Under that agreement, Zambia, one of the world’s poorest countries, would receive about half the money it used to, tapering to zero over five years.

While a major challenge in delivering lenacapavir is lack of personnel, Ms. Malyangu said, there is another that is more basic: water. The country’s major maternal health center lacks reliable clean water to give patients so they can swallow the pills that accompany for their initial injection.

To adjust to the reduced budget, Zambia has scaled back its H.I.V. testing and prevention programs. Dr. Lloyd Mulenga, the head of the program, said he hoped that rolling out lenacapavir could cut new infections enough to make up for much of what has been lost.

But that will require health workers to do education and build demand for the new injection; testing to see who is H.I.V. negative and eligible to receive it; and a records system to track when people need to return for their next dose and make sure they show up to get it. To slow the epidemic, lenacapavir will have to reach every corner of the country.

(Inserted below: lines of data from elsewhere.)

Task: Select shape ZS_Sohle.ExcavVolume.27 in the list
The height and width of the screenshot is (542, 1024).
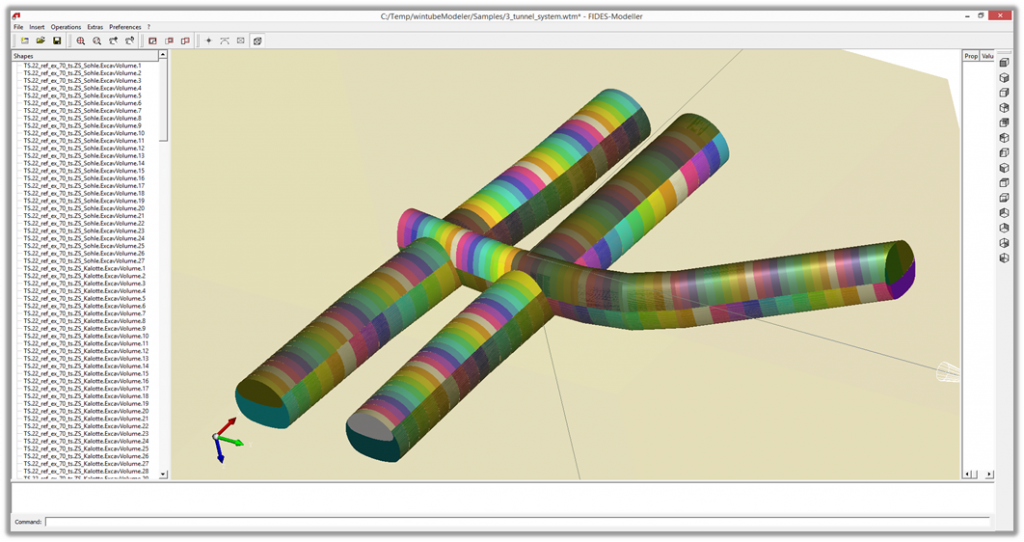Action: (84, 261)
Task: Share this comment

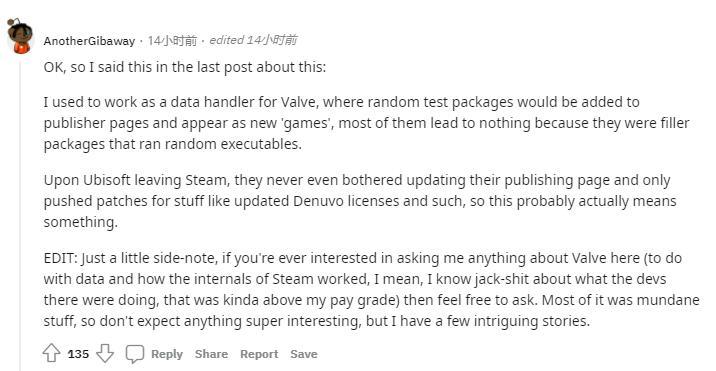Action: click(211, 354)
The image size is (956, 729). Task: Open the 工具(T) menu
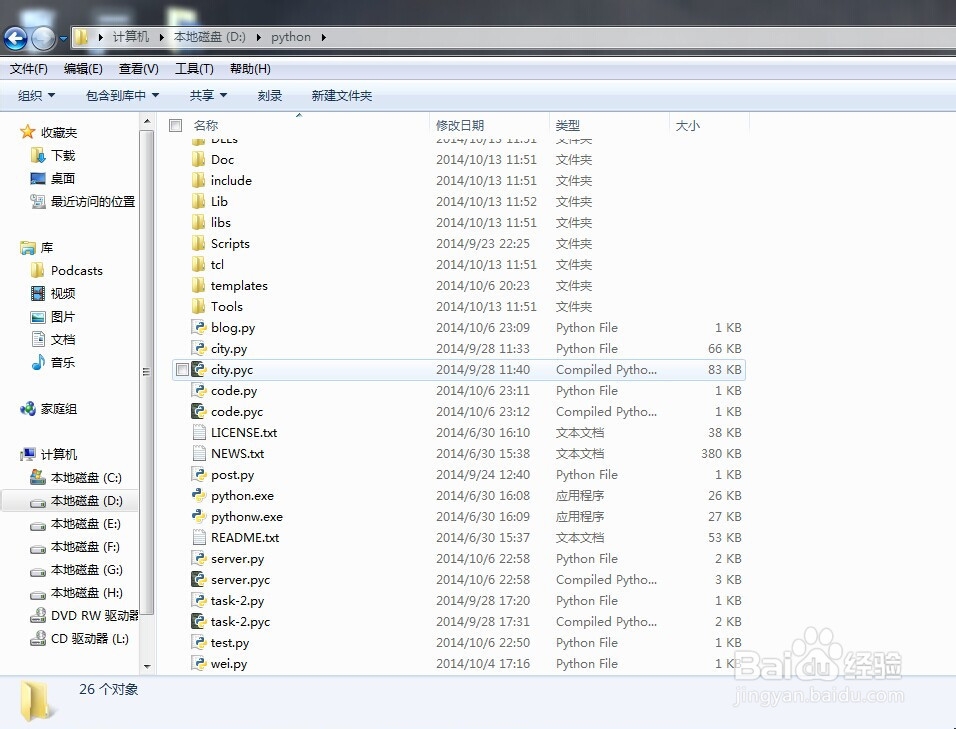193,68
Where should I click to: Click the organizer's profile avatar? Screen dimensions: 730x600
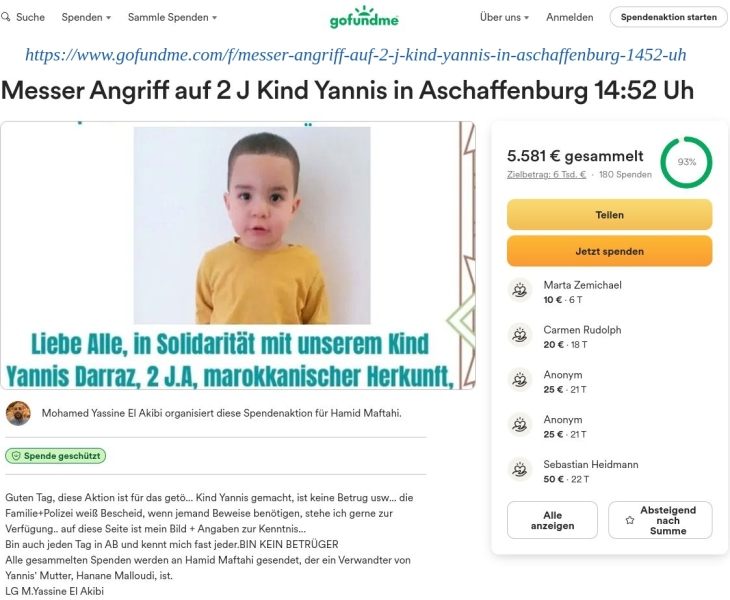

“We will need new partnerships, new funding, new resources,” Dr. Mulenga said.

And lenacapavir will have to be delivered outside of medical facilities — PrEP, he noted, is for healthy people, and healthy people do not go to hospitals.

That is what sent the recruiters into the university dormitories for a first experiment in March, shepherding interested students into the campus clinic, while a team from the Ministry of Health carted in boxes of lenacapavir. Esther Banda, a second-year arts student, joined the line.

College is expensive, she said, and she and her friends cannot get by on what their families can afford to give them. So, she said: “You find someone like a boyfriend and he pays you something, it might be one time or you see him a few times.” One of those meet-ups might leave a young woman with $25 in her pocket at the end of the night — money that, Ms. Banda said, pays for food and cellphone airtime and manicures.

The students — many young men turned up, too — cycled in and out of the injection room, a five-minute appointment that protected them for the next six months.

But the university event had the support of five internationally funded agencies whose continuing presence in Zambia is in question. Even with all the extra support, the rollout began hours late: Someone on the campus clinic staff had been supposed to leave an on-paper authorization for the health ministry, but did not turn up, so a half-dozen health care workers sat around for hours, and students brought in by the recruiters drifted away.

The names and phone numbers of students who eventually got the injection were recorded in a variety of paper files, stacked in the leftover boxes; there was no electronic record, making it harder to track the students down for their next injections.

Ms. Banda’s hurried appointment concluded without her receiving any information about what she should do to get a crucial follow-up dose six months later. A half-dozen other appointments a New York Times reporter observed ended the same way.

“I think this could be very good for me,” said Ms. Banda, 22, who came from the dorm to get lenacapavir still in her pink pajamas. “I hope that I can find it again in six months. I hope it’s still free.”